Poursuivez l'article ci-dessous sur Karl Lagerfeld et Coco Chanel à partir de sa dernière phrase.

- Texte de la page
┄┄┄┄┄┄┄┄┄┄┄┄┄┄┄┄┄┄┄┄
Cette chronique, sollicitée à l’occasion de la mort de Karl Lagerfeld, fut publiée le 19 février 2019 dans « The Cut », une composante du « New York Magazine » consacrée à la mode. Rhonda Garelick est l’auteure d’une biographie remarquée, « Mademoiselle: Coco Chanel and the Pulse of History » (Random House, 2014). Elle est actuellement professeure de l’histoire du design à Parsons The New School for Design (New York). L’article a été traduit par moi et relu par Rhonda Garelick (David Buxton).
Pour comprendre l’impact qu’a eu Karl Lagerfeld sur la mode, il faudra d’abord le situer par rapport à Gabrielle « Coco » Chanel. À la mort de cette dernière en 1971, il semblait impossible de remplir ses chaussures de ballerine aux embouts noirs. Sa révolution de la mode résidait non seulement dans ses designs élégants et libérateurs, mais aussi dans Coco, la personne, ou plutôt la persona, le masque théâtral qu’elle s’était créé lors de sa transformation de paysanne orpheline sans éducation en personnage du Tout-Paris richissime qui donnait le ton à l’époque.
┄┄┄┄┄┄┄┄┄┄┄┄┄┄┄┄┄┄┄┄
- Données fournies

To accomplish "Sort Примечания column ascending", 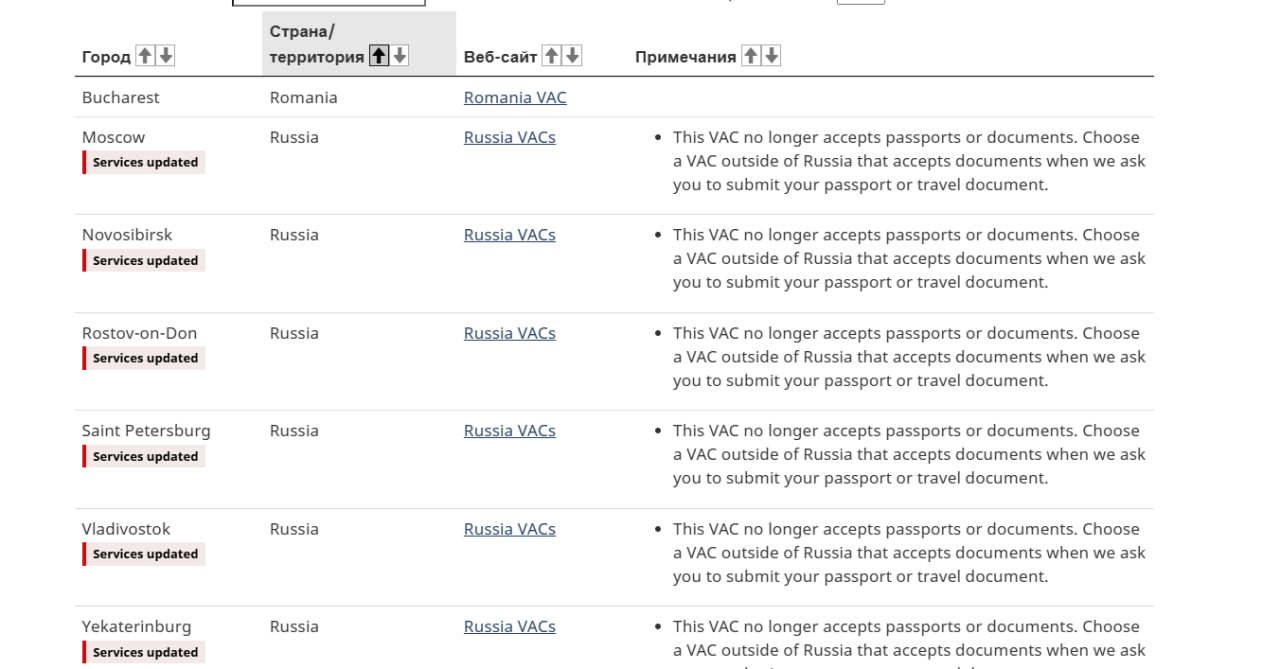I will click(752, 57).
┄┄┄┄┄┄┄┄┄┄┄┄┄┄┄┄┄┄┄┄
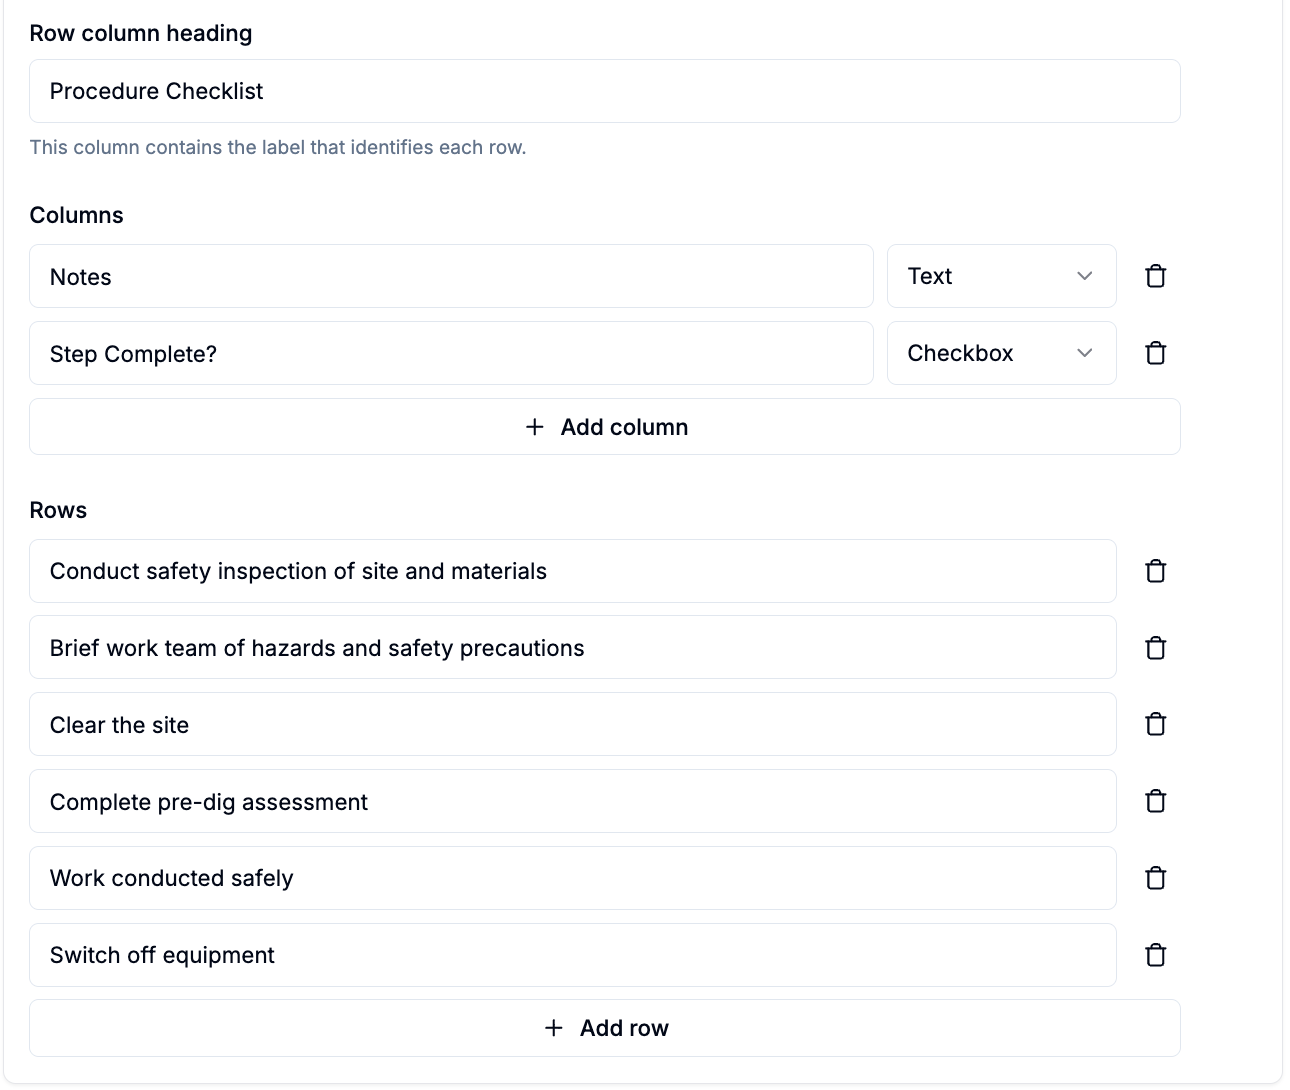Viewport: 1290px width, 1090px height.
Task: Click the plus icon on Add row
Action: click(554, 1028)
┄┄┄┄┄┄┄┄┄┄┄┄┄┄┄┄┄┄┄┄
- Résultat de l'exercice
Coco Chanel fut l’avatar d’un âge nouveau : une aventurière indépendante, sportive, sexuellement libérée, amie des riches et des puissants, toujours en vue portant ses propres créations. On connaît encore ce personnage : mince, avec coiffure courte, tailleur veste-jupe, petit chapeau de paille. Et on sait ce qu’il représente : le chic, la liberté, la jeune élégance à la française. Les clientes de Chanel s’évertuaient à capter quelque chose de cette aura moderne et excitante. Chanel l’a compris : « Tout le monde dans la rue est habillé comme moi. »
Alors, comment une marque si dépendante du mythe personnel d’une femme singulière a-t-elle survécu à sa mort ? En trouvant un autre individu singulier qui lui aussi comprenait la mythologie. Quand Karl Lagerfeld, qui n’avait jamais rencontré Chanel, a pris les rênes de la Maison Chanel en 1983, douze ans après sa mort, la marque était en difficulté. Elle continuait à produire en quantité les mêmes tailleurs, qui n’attiraient désormais que des clientes mûres. Toute l’allure sexy avait disparu. Il n’existait plus de personnalité convaincante comme Chanel à imiter.
Comme Chanel, Lagerfeld a compris le pouvoir d’une persona iconique. C’était un dandy classique, qui s’est stylé soigneusement comme une œuvre d’art, peaufinant chaque détail de son look exquis pour aboutir à un uniforme permanent de chemise blanche à col haut, de vestes noires, de catogan poudré, de lunettes noires et d’anneaux argentés en forme de crâne. Il n’affichait aucune émotion, et ne cultivait quasiment aucune relation personnelle. Mais pour mythique que soit sa persona, il ne pouvait être Coco Chanel. D’abord, c’était un homme. Deuxième, son allure ne correspondait pas à ses designs. À la différence de Coco, il n’était pas une publicité ambulante pour la marque. Aucune femme n’aurait cherché à imiter Karl.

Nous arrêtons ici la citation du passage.